Yedinci gündem konumuz da, 17 Mart 2024 tarihinde yapmayı planladığımız 14’üncü Olağan Büyük Kurultayımızla, 31 Mart 2024 tarihinde gerçekleşecek olan Mahalli İdareler Genel Seçimidir.
Milliyetçi Hareket Partisi olarak il ve ilçe kongrelerimizi büyük oranda tamamlayarak 14’üncü Büyük Kurultayımıza hazır hale geldik.
Kongrelerimiz gayet huzurlu, sağduyulu, disiplinli, dengeli, katılım düzeyi yüksek, kardeşlik ve dava arkadaşlığı hukukuyla yapılmıştır.
Bu vesileyle başta Teşkilat İşlerinden Sorumlu Genel Başkan Yardımcımız olmak üzere, demokratik süreç içinde emeği geçen her arkadaşıma teşekkür ediyor, seçilen il ve ilçe başkanlarımızla yönetim kurullarını kutluyorum.
Milliyetçi Hareket Partisi 31 Mart 2024 seçimlerine heyecan ve inanmışlıkla hazırlanmaktadır.
Yerelde iktidar, ülkede istikrar için diyar diyar Anadolu diyoruz.
Ayırmadan, ayrıştırmadan diyar diyar Anadolu diyoruz.
Aklın yolu bir, genelden yerele birlik, ülkede yönetimde dirlik için Cumhur İttifakı’yla yürüyoruz.
Merkezden yerele istikrarı bozmadan, umuda doğru yürümek için milletimizle gönül birliği yapıyoruz.
İstikrar ve hizmet için, uyumlu yönetimle umutlu geleceğe ulaşmak için 31 Mart 2024’te zilletin kalan izlerini de silmek için serdengeçti bir yürekle çalışmanın azmindeyiz.

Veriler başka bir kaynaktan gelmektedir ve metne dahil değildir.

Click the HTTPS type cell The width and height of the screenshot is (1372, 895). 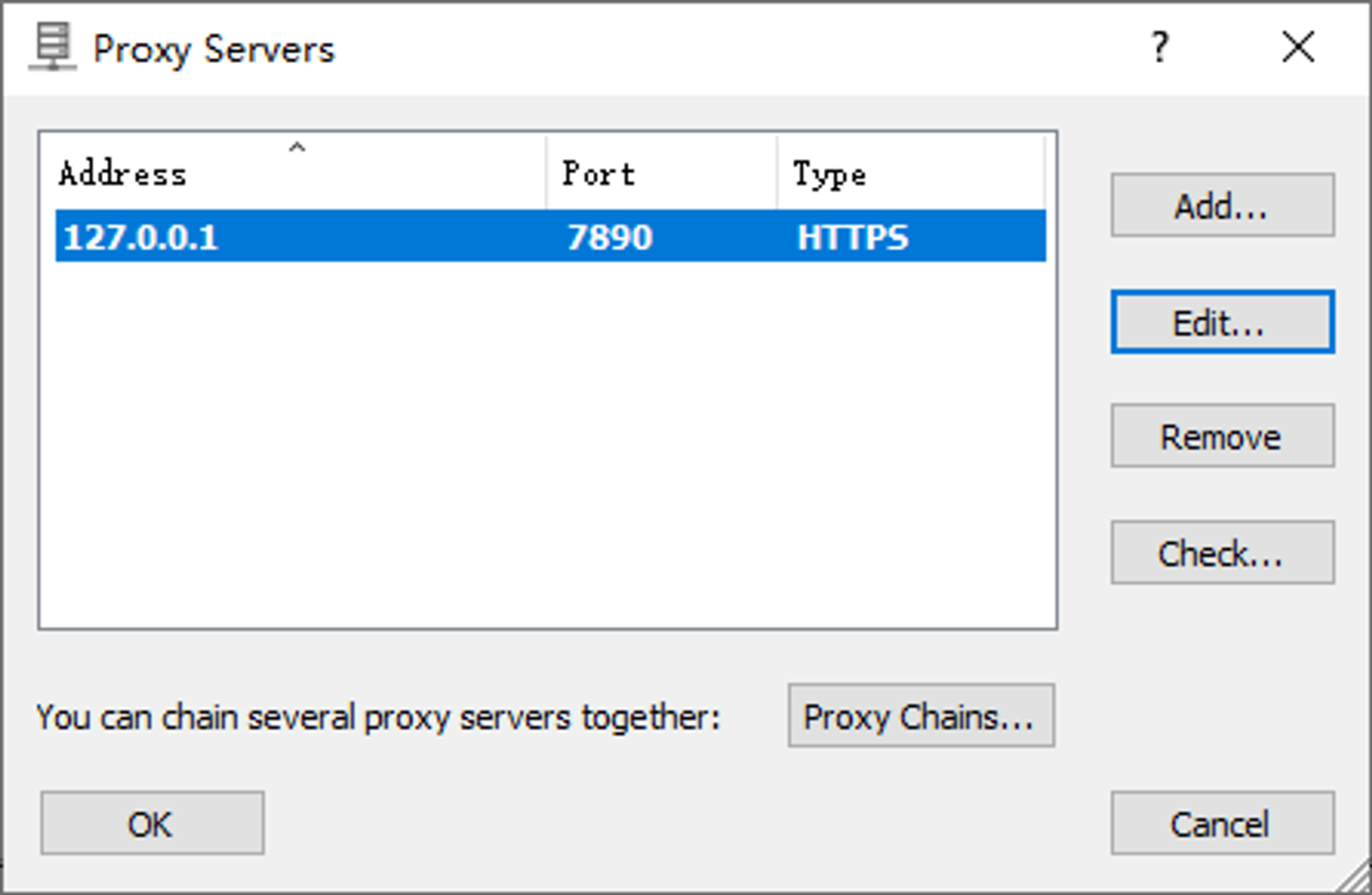[x=852, y=237]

Yönetimde istikrar, daha güçlü istikbal için çare Cumhur İttifakı’dır.
Türkiye’nin yürütme ile yasama yapısı arasında tam bir dengenin tesisiyle birlikte,
Cumhuriyet’in 110’uncu yıldönümü olan 2033’te temel meselelerini çözmüş,
İstanbul’un fethinin de 600’üncü yıldönümü olan 2053’de Süper Güç seviyesine tırmanmış bir Türkiye hedefimizdir.
Yaparsa Cumhur İttifakı yapacaktır.
“Hep Birlikte Türkiye” inancıyla başaracak olan Cumhur İttifakı’dır.
Son olarak diyeceğim şudur: FETÖ’cüler Avrupa İnsan Hakları Mahkemesi’ne ümit bağlamasın, siyasi figüranlarına güvenmesin, film festivallerinde dönen dolaplara aldanmasın; biz 15 Temmuz’u unutmadık, 254 şehidimizi unutmadık, gazilerimizi unutmadık, tepemizden yağan bombaları unutmadık, üzerimize sürülen tankları unutmadık, herkes bilsin ki unutursak kanımız kurusun, unutursak gök girsin kızıl çıksın.
Bu düşüncelerle yeni yasama yılımızı bir kez daha tebrik ediyor, hepinize üstün başarılar diliyor, sizleri saygılarımla selamlıyorum.
Sağ olun, var olun, Cenab-ı Allah’a emanet olun diyorum.”